The opposition has disputed that, blaming her economic team for failing to drive growth.

“What is lacking in this government is experience and human resources,” said Nandar Hla Myint, the spokesman for Myanmar’s main military-aligned opposition, the Union Solidarity and Development Party. “And this led us to the economic fallout in the past years.”

Myanmar's State Counsellor Aung San Suu Kyi casts an advance vote at a polling station in Naypyidaw ahead of the general election on Sunday. | AFP-JIJI
Myanmar’s State Counsellor Aung San Suu Kyi casts an advance vote at a polling station in Naypyidaw ahead of the general election on Sunday. | AFP-JIJI

The country’s first civilian-led government in more than five decades has delivered on some reforms, including liberalization of the banking, insurance and education sectors.

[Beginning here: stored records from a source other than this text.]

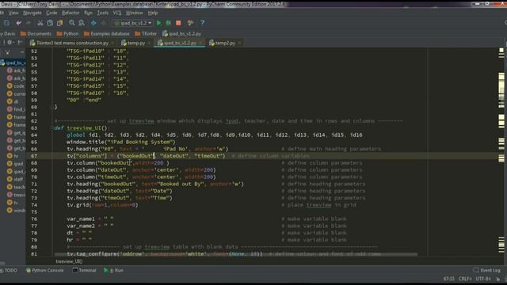Open the Event Log
This screenshot has height=285, width=507.
(x=487, y=270)
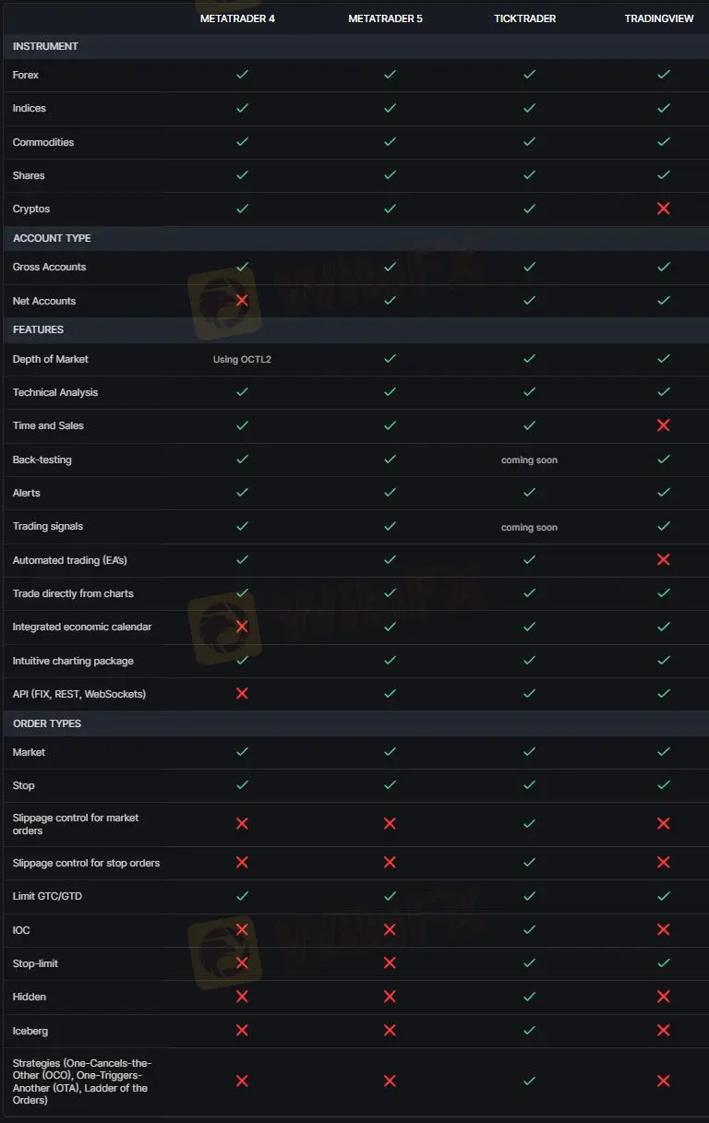Click the TradingView checkmark in the Stop-limit row
This screenshot has width=709, height=1123.
coord(663,962)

It’s also managed to solve the country’s yearslong inflation problem. But about a third of the population still lives in poverty, businesses still face lots of red tape and the Rohingya crisis shows no signs of ending.

“The first phase of economic reforms have gone a long way towards establishing much needed macroeconomic stability and providing a basis for sustained economic growth,” said Myo Thant, chief economist at Myanmar-based think tank, Parami Roundtable Group. But he listed a range of ongoing problems, including a lack of support for small businesses, low productivity, limited intergovernmental collaboration and poor quality of agricultural products.

As the sole land bridge between two regional giants — India and China — Myanmar has the potential to tap into global supply chains at a time when Western businesses are more wary of Beijing. But they’ve been hesitant to bankroll projects due to the ongoing Rohingya crisis.

That’s forced Myanmar to increasingly turn to its northern neighbor to fill the gap. China is Myanmar’s most important trading partner, accounting for about $12.8 billion in trade in 2019, almost double the next nearest nation, Thailand. Asian countries occupied the top eight spots, data compiled by Bloomberg shows.

Of the country’s three special economic zones, only Thilawa — located on the outskirts of the former capital Yangon — has attracted foreign investment, Commerce Ministry spokesman Khin Maung Lwin said. He said 121 companies from 21 countries have gotten approval, noting the majority were in the manufacturing, infrastructure, services and logistics sectors.

At the same time, discussions between Myanmar and Thailand have resumed on the development of the Dawei special economic zone along the Andaman Sea, involving the construction of a two-lane road to the Thai-Myanmar border with a loan of 4.5 billion baht from Bangkok. Negotiations are also underway with Japan, he said. There has, however, been no sign of the project getting underway so far.

Aung San Suu Kyi delivers a speech in September 2017. | REUTERS
Aung San Suu Kyi delivers a speech in September 2017. | REUTERS

In Rakhine state, the government has signed an agreement with the Kyaukphyu zone’s Chinese developer, and also given the green light for a construction agreement, Khin Maung Lwin said.

Still, with other Southeast Asian nations including Thailand, Vietnam and Cambodia also building special economic zones, Myanmar’s lack of infrastructure hinders its competitiveness.

“Only if industrialization develops, then the economy will develop,” said Myint San, vice chair of Dawei SEZ management committee. “The lack of infrastructure is one of the challenges we are facing. Heavy industries do not grow much here in Myanmar.”